Już za niespełna siedem miesięcy gminy przejmą faktyczne władztwo nad odpadami, a znowelizowana ustawa o utrzymaniu czystości i porządku w gminach (u.c.p.g.) zacznie obowiązywać wraz ze wszystkimi zawartymi w niej zapisami. Niestety, mimo tak bliskiego terminu realizacji rewolucyjnych zadań dla samorządów, wiele przepisów wciąż czeka na precyzyjne wyjaśnienia czy też oficjalne interpretacje prawne. – Większość kontrowersyjnych wypowiedzi, które słyszymy na temat „rewolucji systemu”, wynika z niejasności i niespójności przepisów. To jest słaby punkt, który należałoby wyeliminować. Pamiętajmy jednak, że nadrzędnym celem tej ustawy jest skuteczne gospodarowanie odpadami – podkreśla Tomasz Uciński, prezes Krajowej Izby Gospodarki Odpadami.

Jednym ze słabych punktów znowelizowanej ustawy jest narzucenie gminom organizacji systemu w oparciu o przetargi na odbiór lub odbiór i zagospodarowanie odpadów komunalnych, bez żadnej możliwości samodzielnego decydowania o innych sposobach. Z art. 6d i 6e ustawy u.c.p.g. stanowczo nie zgodził się prezydent Inowrocławia, Ryszard Brejza. Wystąpił on z wnioskiem do Trybunału Konstytucyjnego o zbadanie zgodności tych przepisów z Konstytucją. Wywołało to burzliwą dyskusję, której pokłosiem były stanowcze zapewnienia przedstawicieli rządu (podczas spotkania Komisji Wspólnej Rządu i Samorządu Terytorialnego) o braku możliwości wycofania się z tak fundamentalnego elementu znowelizowanej ustawy.

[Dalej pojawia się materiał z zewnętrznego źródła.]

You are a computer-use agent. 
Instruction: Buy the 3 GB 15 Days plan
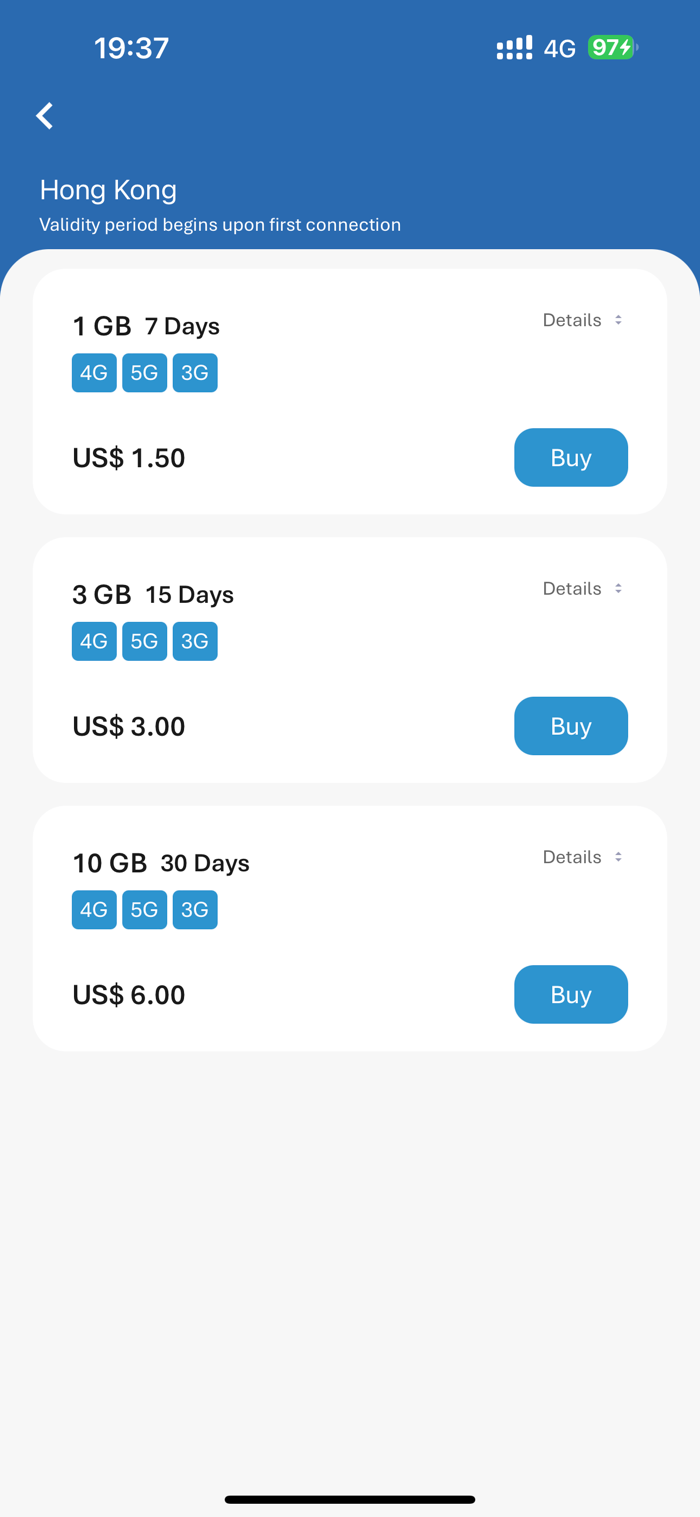tap(571, 726)
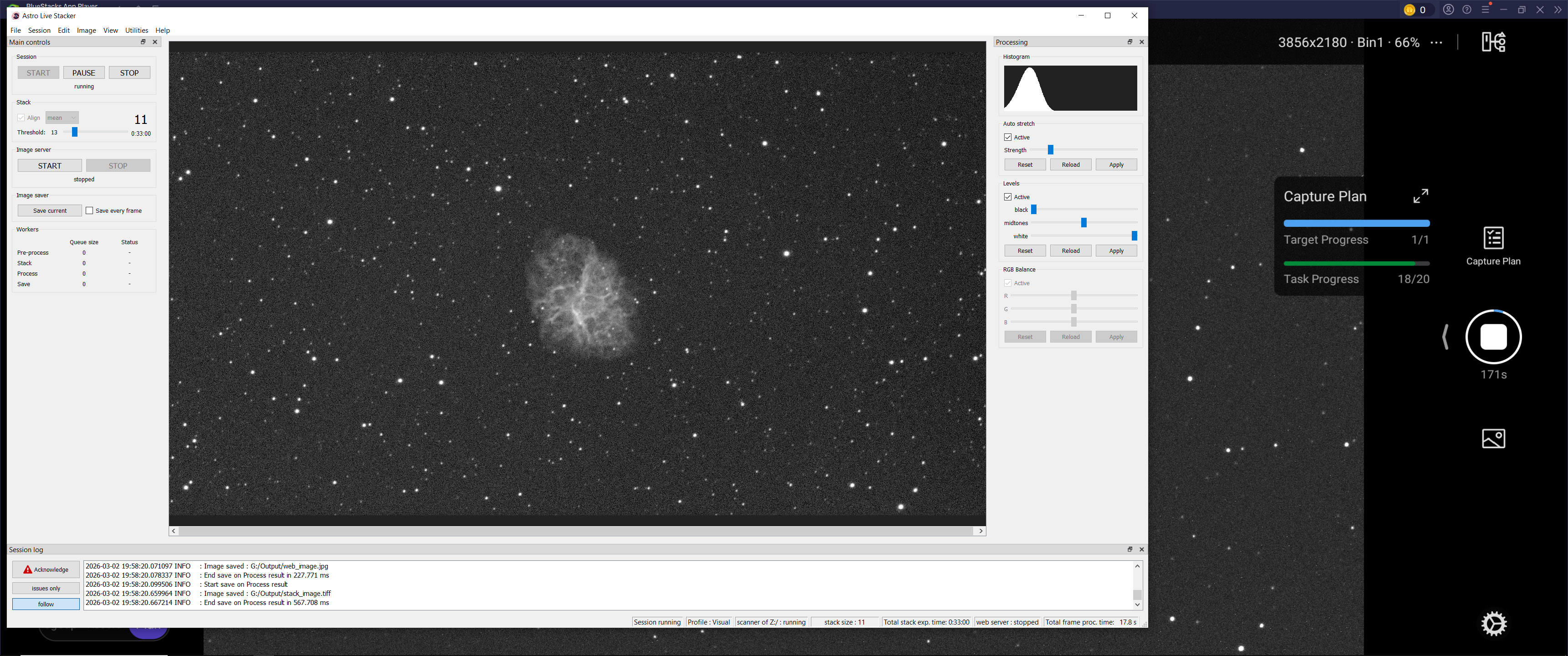The height and width of the screenshot is (656, 1568).
Task: Click the midtones levels slider handle
Action: pyautogui.click(x=1083, y=223)
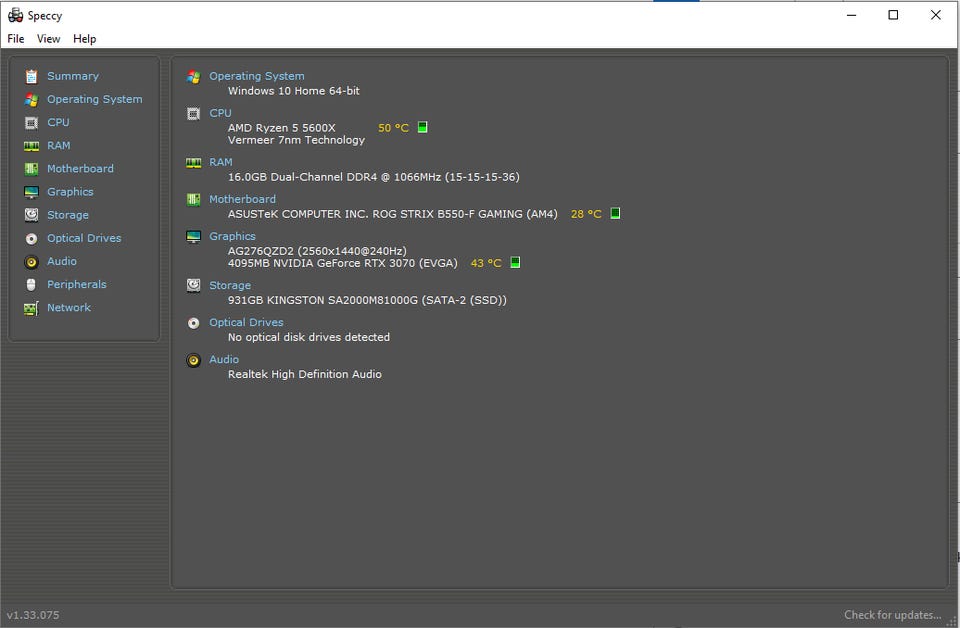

Jako reprezentant spółek komunalnych z większościowym udziałem samorządowym KIGO wielokrotnie postulowało, aby zapewnić gminom możliwości korzystania z zasad zgodnych z doktryną „in house”. Taki system, jak dowodzą przykłady systemów organizacji rynku odpadowego, zastosowane u naszych sąsiadów – np. w Szwecji i Niemczech – jest efektywny ekologicznie i ekonomicznie. Niestety, nasze postulaty nie zostały uwzględnione w ostatecznym kształcie ustawy, musimy więc wywiązać się z obowiązków, które wynikają z nowych przepisów. Samorządy powinny, respektując obowiązujące przepisy, przystąpić do realizacji nowych, trudnych zadań. Jednocześnie wszyscy oczekujemy jak najszybszych rozstrzygnięć w odniesieniu do kontrowersyjnych i niespójnych zapisów. Nie możemy zapominać o tym, jak długo czekaliśmy na przepisy dające gminom „władztwo” nad odpadami, dzięki któremu mamy szansę na skuteczne zagospodarowywanie odpadów. To jest nadrzędny cel tej ustawy i naszych wieloletnich działań – mówi T. Uciński. – W dobie rewolucyjnych zmian w polskim sektorze odpadowym, dzięki współpracy instytucji państwowych, samorządowych oraz podmiotów prywatnych i samorządowych, przedsiębiorstwa komunalne mogą być sprawnym i wypróbowanym partnerem w realizacji zadań publicznych, z korzyścią dla mieszkańców i rozwoju całego sektora odpadowego. W przypadku wyeliminowania firm komunalnych z rynku niemożliwe będzie osiągnięcie zaplanowanych poziomów odzysku i recyklingu. Musimy szanować prawo, siebie nawzajem i dążyć do usprawnienia systemu.